Blogs Home
Friday, July 17, 2015 2:14 PM

How To Justify Your Patient Privacy Program

Written by Rob Rhodes, CHCIO, CISSP, HCISPP, Executive Vice President - iatricSystems

Cost justify your patient privacy program image

When I talk to the privacy staff at healthcare organizations, they tell me that they understand the benefits of using technology for their patient privacy program, but they’re having a difficult time justifying the cost.

They understand that security breaches of Protected Health Information (PHI) can cost their hospital millions of dollars in fines, legal costs, and lost revenue. Most also understand that effective processes and mechanisms that protect PHI also protect a hospital from the harsh penalties and damaging publicity of a privacy breach — or even an inadvertent violation of the rules.

Unfortunately, effective monitoring for patient privacy violations is still a major weakness for most hospitals. In a typical hospital, PHI is accessed many thousands of times daily, and it’s impossible to manually review more than a small sample. This results in an enormous risk that snooping, medical identity theft, or other inappropriate behavior will go undetected.
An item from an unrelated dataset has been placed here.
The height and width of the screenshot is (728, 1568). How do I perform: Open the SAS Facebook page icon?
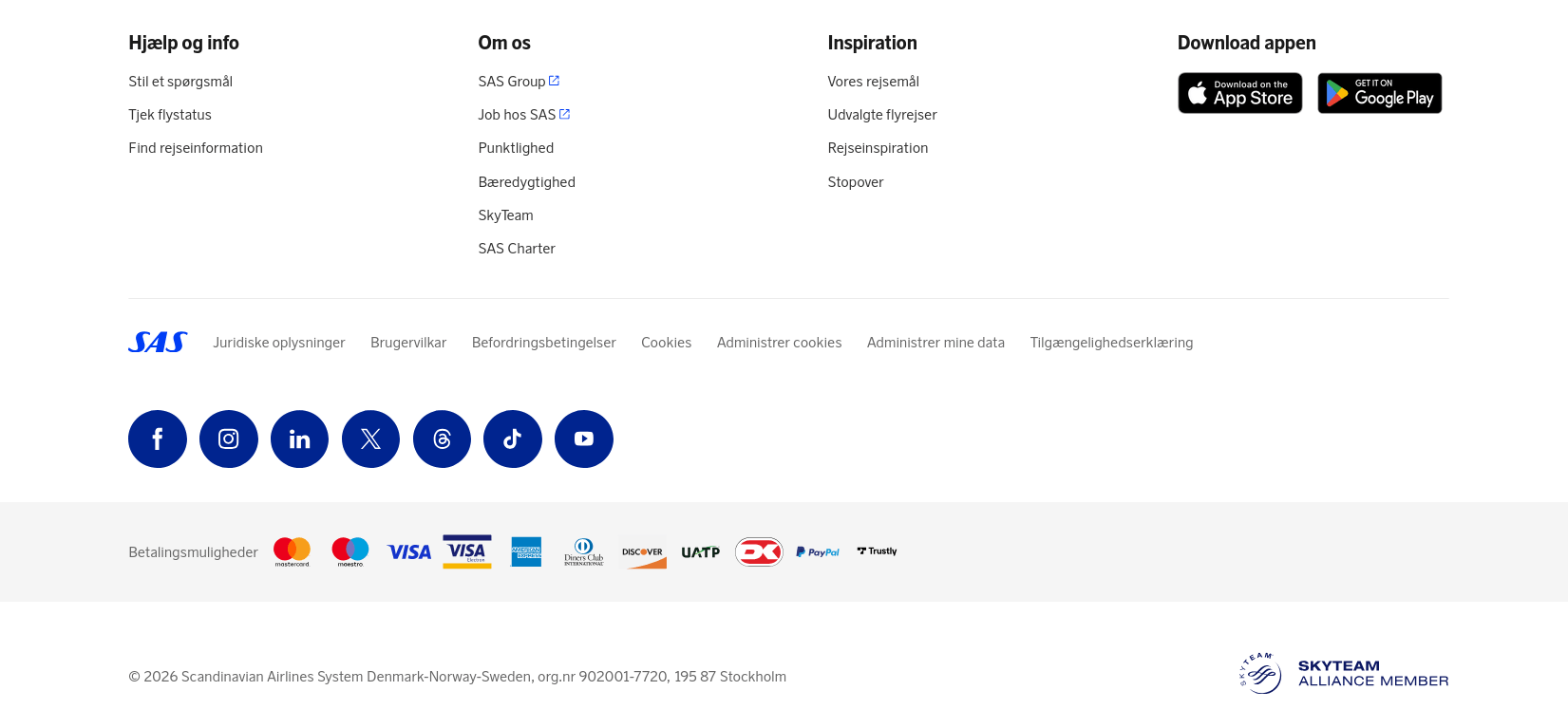[x=158, y=439]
So how do you show this risk and educate your managers on the benefits of a patient privacy program? How do you make the cost justification case to hospital leadership? The answer is simple: by demonstrating the impact on your hospital’s bottom line.

We understand that despite all the warnings and realities of breaches, the ability (or lack thereof) to implement effective monitoring most often comes down to prioritizing limited resources. This is why we created a cost justification brochure that examines why it is a smart investment to implement a proactive patient privacy monitoring program. It walks you through the:

  • Steep costs that are avoided by preventing a breach
  • Efficiencies and day-to-day time savings for security staff with many other pressing tasks
  • True cost of a breach, including quality issues and lower HCAHPS scores
  • Financial savings by decreasing insider snooping

Why put your hospital at risk? For a relatively modest investment, you can become proactive in protecting your patients’ privacy. You'll have the information you need at your fingertips, instead of having to spend hours or days tracking it down — which is almost cost justification in itself. When the stakes are so high and there’s a tool that works so well, the cost is easy to justify — even for a skeptical CFO.